What is wanted is an exact copy of all the entries.

■ **DATA FOR ANALYSIS**:

* * * *

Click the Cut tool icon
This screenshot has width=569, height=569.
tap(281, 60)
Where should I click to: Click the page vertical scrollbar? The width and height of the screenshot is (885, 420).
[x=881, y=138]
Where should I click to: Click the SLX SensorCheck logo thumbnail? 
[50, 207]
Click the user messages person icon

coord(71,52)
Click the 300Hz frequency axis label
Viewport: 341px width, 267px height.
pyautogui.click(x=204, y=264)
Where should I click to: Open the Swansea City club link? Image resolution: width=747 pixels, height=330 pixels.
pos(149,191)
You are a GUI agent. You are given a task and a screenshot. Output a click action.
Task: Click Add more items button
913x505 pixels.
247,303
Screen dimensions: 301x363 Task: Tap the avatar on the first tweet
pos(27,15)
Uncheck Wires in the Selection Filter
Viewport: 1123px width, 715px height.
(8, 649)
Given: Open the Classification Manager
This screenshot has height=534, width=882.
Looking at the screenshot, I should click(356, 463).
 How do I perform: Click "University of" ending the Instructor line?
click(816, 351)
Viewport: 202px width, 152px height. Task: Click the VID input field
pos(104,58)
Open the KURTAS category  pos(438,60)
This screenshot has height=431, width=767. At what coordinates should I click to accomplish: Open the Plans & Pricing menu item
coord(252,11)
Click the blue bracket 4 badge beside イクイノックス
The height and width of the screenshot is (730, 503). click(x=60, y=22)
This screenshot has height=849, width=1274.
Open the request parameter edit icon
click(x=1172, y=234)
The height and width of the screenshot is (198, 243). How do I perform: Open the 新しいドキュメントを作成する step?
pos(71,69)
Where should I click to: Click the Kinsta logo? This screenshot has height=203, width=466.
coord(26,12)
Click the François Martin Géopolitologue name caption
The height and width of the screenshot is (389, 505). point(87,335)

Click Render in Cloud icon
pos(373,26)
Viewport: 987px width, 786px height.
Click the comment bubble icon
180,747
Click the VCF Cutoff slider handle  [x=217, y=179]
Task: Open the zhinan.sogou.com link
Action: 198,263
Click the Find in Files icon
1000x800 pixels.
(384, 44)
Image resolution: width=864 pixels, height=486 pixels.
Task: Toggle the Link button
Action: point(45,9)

* * * *

■ **TASK SOLUTION**:
Click the Cut tool icon
This screenshot has width=569, height=569.
tap(281, 60)
Where should I click to: Click the page vertical scrollbar? The width and height of the screenshot is (885, 420).
[x=881, y=138]
Where should I click to: Click the SLX SensorCheck logo thumbnail? 
[50, 207]
Click the user messages person icon

coord(71,52)
Click the 300Hz frequency axis label
Viewport: 341px width, 267px height.
pyautogui.click(x=204, y=264)
Where should I click to: Open the Swansea City club link? Image resolution: width=747 pixels, height=330 pixels.
pos(149,191)
You are a GUI agent. You are given a task and a screenshot. Output a click action.
Task: Click Add more items button
913x505 pixels.
247,303
Screen dimensions: 301x363 Task: Tap the avatar on the first tweet
pos(27,15)
Uncheck Wires in the Selection Filter
Viewport: 1123px width, 715px height.
(8, 649)
Given: Open the Classification Manager
This screenshot has height=534, width=882.
Looking at the screenshot, I should click(356, 463).
 How do I perform: Click "University of" ending the Instructor line?
click(816, 351)
Viewport: 202px width, 152px height. Task: Click the VID input field
pos(104,58)
Open the KURTAS category  pos(438,60)
This screenshot has height=431, width=767. At what coordinates should I click to accomplish: Open the Plans & Pricing menu item
coord(252,11)
Click the blue bracket 4 badge beside イクイノックス
The height and width of the screenshot is (730, 503). click(x=60, y=22)
This screenshot has height=849, width=1274.
Open the request parameter edit icon
click(x=1172, y=234)
The height and width of the screenshot is (198, 243). How do I perform: Open the 新しいドキュメントを作成する step?
pos(71,69)
Where should I click to: Click the Kinsta logo? This screenshot has height=203, width=466.
coord(26,12)
Click the François Martin Géopolitologue name caption
The height and width of the screenshot is (389, 505). point(87,335)

Click Render in Cloud icon
pos(373,26)
Viewport: 987px width, 786px height.
Click the comment bubble icon
180,747
Click the VCF Cutoff slider handle  [x=217, y=179]
Task: Open the zhinan.sogou.com link
Action: 198,263
Click the Find in Files icon
1000x800 pixels.
(384, 44)
Image resolution: width=864 pixels, height=486 pixels.
Task: Toggle the Link button
Action: point(45,9)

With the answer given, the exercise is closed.